Collected data:
◇ ◇ ◇

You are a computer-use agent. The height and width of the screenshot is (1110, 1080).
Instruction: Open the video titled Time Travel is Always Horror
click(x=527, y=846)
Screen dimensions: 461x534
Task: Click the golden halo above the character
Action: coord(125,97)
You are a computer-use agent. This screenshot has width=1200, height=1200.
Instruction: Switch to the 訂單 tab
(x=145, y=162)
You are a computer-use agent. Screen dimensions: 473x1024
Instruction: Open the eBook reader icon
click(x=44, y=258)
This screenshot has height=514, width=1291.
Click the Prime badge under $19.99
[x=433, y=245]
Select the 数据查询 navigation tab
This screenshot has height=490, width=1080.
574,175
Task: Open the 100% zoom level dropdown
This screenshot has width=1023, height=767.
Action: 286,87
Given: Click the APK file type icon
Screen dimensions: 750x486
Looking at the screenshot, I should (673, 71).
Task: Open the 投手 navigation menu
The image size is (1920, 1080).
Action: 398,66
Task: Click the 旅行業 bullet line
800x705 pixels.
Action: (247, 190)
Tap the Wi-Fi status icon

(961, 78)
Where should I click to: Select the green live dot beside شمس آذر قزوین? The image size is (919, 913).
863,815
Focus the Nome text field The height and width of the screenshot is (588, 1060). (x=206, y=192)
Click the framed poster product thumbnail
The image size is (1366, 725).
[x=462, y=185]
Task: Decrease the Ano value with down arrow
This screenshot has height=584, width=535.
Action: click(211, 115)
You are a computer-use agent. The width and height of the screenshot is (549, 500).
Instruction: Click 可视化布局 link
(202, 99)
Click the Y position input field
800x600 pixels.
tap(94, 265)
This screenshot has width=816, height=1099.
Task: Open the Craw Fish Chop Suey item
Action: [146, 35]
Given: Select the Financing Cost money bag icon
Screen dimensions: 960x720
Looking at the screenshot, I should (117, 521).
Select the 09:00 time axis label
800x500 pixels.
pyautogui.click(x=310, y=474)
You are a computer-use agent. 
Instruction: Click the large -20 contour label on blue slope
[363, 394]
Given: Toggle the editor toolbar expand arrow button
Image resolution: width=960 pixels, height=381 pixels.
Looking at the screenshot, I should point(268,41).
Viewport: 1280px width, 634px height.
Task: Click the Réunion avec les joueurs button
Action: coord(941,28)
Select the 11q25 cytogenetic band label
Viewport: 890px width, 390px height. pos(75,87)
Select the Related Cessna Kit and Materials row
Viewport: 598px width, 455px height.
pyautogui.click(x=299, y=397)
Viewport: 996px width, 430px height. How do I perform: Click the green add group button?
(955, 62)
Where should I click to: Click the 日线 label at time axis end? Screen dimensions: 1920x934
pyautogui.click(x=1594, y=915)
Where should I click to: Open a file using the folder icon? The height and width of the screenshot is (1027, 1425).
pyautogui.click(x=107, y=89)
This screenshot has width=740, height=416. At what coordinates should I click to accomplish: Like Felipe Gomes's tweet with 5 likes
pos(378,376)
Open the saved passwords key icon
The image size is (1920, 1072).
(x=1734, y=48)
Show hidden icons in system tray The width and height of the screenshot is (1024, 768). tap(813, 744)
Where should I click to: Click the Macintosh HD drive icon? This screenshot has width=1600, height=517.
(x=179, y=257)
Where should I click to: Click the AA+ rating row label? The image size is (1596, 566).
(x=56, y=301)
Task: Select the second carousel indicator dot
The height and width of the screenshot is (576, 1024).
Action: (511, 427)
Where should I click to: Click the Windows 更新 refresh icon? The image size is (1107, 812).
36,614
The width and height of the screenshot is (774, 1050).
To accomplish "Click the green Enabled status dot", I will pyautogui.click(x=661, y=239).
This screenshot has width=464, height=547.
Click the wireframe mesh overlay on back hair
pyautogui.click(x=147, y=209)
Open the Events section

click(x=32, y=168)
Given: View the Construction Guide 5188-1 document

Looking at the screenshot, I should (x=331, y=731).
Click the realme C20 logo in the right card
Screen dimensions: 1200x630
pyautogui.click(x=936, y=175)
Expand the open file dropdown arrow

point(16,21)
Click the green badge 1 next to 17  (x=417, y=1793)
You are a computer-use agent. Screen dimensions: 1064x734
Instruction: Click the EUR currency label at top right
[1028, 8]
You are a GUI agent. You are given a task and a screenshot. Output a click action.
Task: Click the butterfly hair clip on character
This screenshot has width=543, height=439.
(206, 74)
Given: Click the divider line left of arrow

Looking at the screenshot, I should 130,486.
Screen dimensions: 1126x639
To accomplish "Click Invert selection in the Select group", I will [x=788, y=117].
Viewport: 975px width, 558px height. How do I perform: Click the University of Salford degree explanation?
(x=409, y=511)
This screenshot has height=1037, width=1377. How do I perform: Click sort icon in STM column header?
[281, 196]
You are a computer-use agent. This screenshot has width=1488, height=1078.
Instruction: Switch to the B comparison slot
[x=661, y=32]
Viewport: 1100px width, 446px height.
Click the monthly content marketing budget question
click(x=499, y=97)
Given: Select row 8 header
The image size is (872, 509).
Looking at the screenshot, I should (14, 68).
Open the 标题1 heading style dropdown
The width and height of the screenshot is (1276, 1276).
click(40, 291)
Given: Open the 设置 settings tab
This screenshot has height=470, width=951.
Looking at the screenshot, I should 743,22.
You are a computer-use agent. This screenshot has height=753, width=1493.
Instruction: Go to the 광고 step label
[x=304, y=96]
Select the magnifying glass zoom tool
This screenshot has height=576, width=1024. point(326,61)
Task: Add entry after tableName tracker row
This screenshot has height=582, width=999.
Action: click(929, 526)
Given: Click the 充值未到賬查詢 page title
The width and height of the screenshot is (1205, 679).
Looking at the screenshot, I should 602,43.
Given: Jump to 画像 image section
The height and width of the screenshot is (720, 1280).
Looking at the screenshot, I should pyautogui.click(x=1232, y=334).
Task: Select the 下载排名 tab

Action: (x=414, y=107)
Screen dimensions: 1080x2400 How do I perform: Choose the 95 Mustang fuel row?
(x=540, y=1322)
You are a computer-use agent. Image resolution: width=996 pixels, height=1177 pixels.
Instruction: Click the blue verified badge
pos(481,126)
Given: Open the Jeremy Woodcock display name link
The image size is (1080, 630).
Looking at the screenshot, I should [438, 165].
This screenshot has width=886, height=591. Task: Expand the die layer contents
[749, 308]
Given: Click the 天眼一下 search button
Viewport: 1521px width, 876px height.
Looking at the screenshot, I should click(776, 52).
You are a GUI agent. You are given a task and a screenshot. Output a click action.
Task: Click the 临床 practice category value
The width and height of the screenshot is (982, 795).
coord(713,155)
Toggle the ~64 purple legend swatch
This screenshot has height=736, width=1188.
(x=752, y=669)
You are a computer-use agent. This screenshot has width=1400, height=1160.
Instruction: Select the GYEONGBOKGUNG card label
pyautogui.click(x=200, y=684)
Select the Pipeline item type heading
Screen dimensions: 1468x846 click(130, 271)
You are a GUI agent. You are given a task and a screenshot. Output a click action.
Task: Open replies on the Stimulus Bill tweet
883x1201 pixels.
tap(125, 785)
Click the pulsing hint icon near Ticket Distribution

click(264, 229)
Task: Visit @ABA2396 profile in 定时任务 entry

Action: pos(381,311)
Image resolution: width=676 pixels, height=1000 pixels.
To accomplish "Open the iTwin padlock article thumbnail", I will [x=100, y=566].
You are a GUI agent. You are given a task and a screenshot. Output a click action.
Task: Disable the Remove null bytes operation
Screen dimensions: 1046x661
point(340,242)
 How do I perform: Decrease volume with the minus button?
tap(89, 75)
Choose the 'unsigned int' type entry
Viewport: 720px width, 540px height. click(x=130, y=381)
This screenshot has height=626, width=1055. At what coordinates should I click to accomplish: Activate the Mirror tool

◇ ◇ ◇

What you should do:
Go line by line through the data above and report each one that holds the string "will".

Written response:
To accomplish "Click the green Enabled status dot", I will pyautogui.click(x=661, y=239).
To accomplish "Click Invert selection in the Select group", I will [x=788, y=117].
To accomplish "Open the iTwin padlock article thumbnail", I will [x=100, y=566].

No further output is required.